Instead, he bummed around Indiana, doing odd jobs. His stepfather had him wheel their lawnmower around to neighbors’ houses and offer to mow their lawns, which he found humiliating. He made telemarketing calls for a basement-waterproofing company. He sold Kirby vacuums, or tried to—he doesn’t remember selling a single vacuum. At one point, he was driving around Chicago in the three-piece suit he wore for church, hawking stress balls and National Geographic videos about whales. “I was basically peddling shit,” he said. He convinced himself that he could use his acting skills to entice people. During one telemarketing call, he asked a woman if her husband was home. “There was a long pause, and she says, ‘My husband’s dead!’ and started crying and hung up the phone. I felt terrible.”

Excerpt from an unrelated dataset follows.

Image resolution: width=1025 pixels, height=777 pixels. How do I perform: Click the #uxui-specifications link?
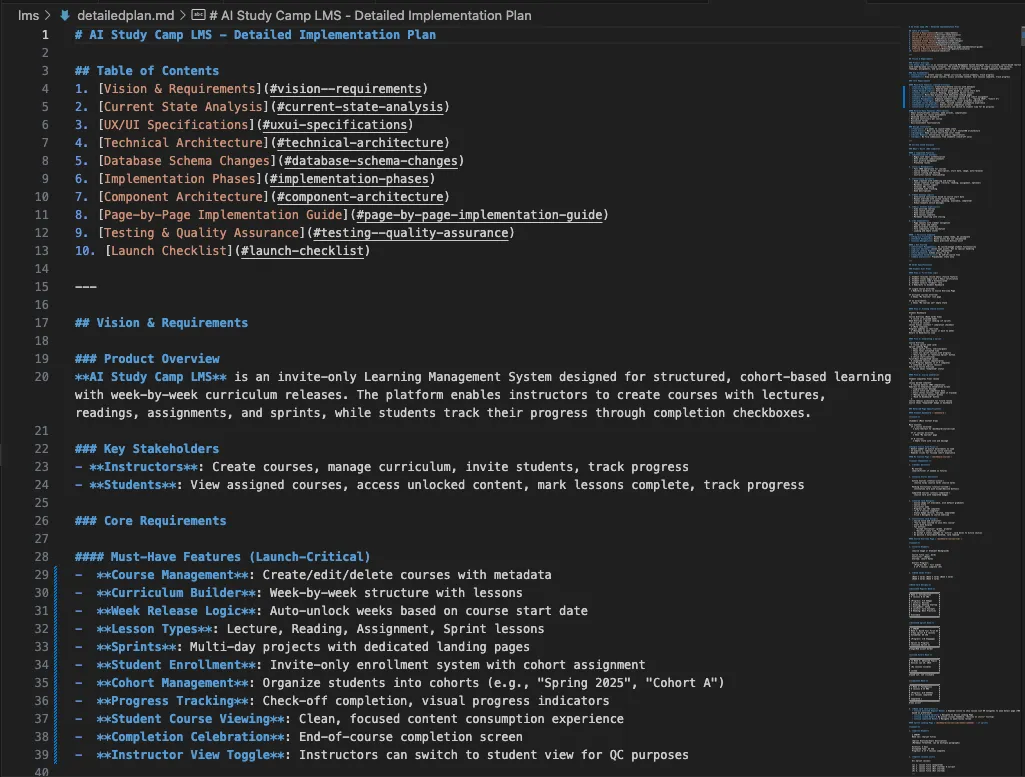click(x=334, y=125)
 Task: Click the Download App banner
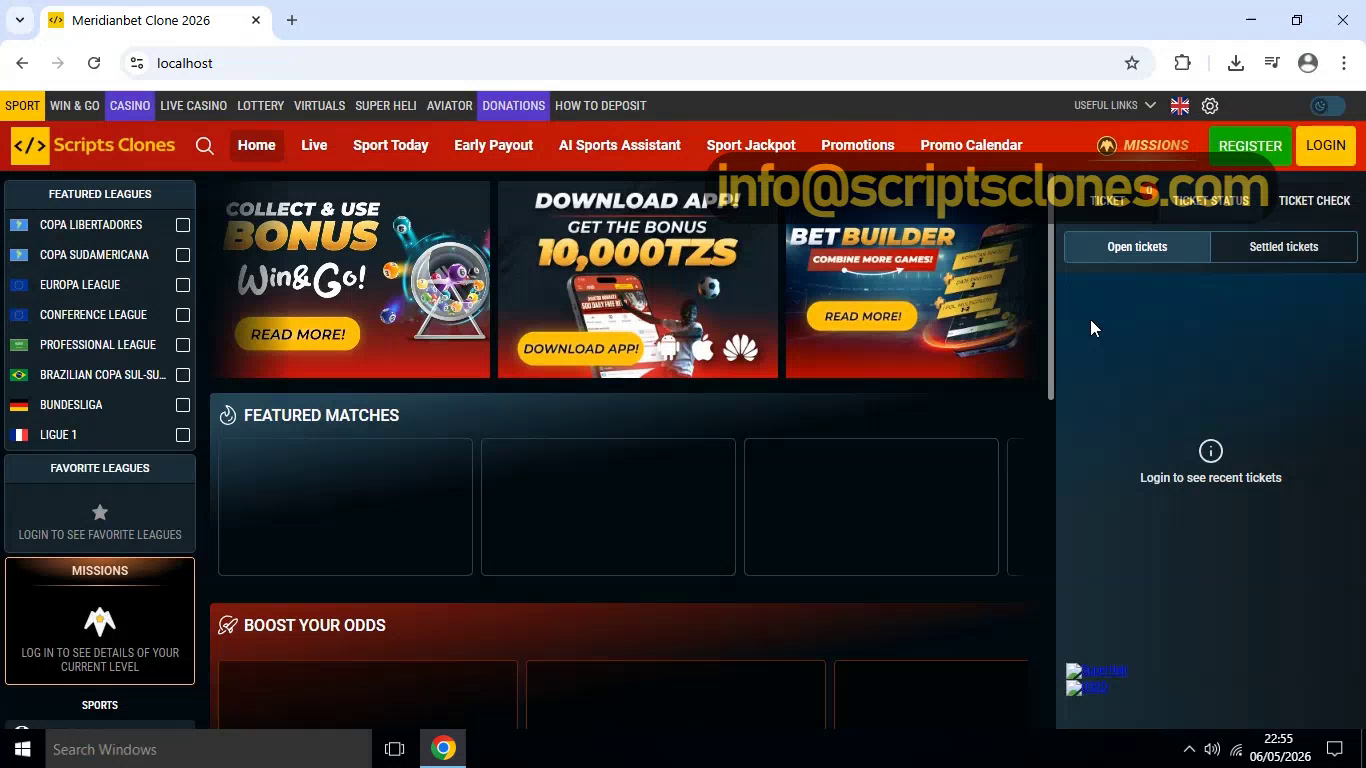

Joining the Marines gave Driver a sense of purpose and some distance from his conservative religious upbringing. “The nice way of saying it is, it’s not part of my life anymore,” he said of the church, though he emphasized that he considers faith and religion to be two separate things. He is wary of discussing his parents or religion. In 2014, his stepfather told the South Bend Tribune, “I don’t agree with everything that he does, but I agree with his work ethic.” His mother didn’t know that he was on “Girls” until the second season, when she found out from a co-worker.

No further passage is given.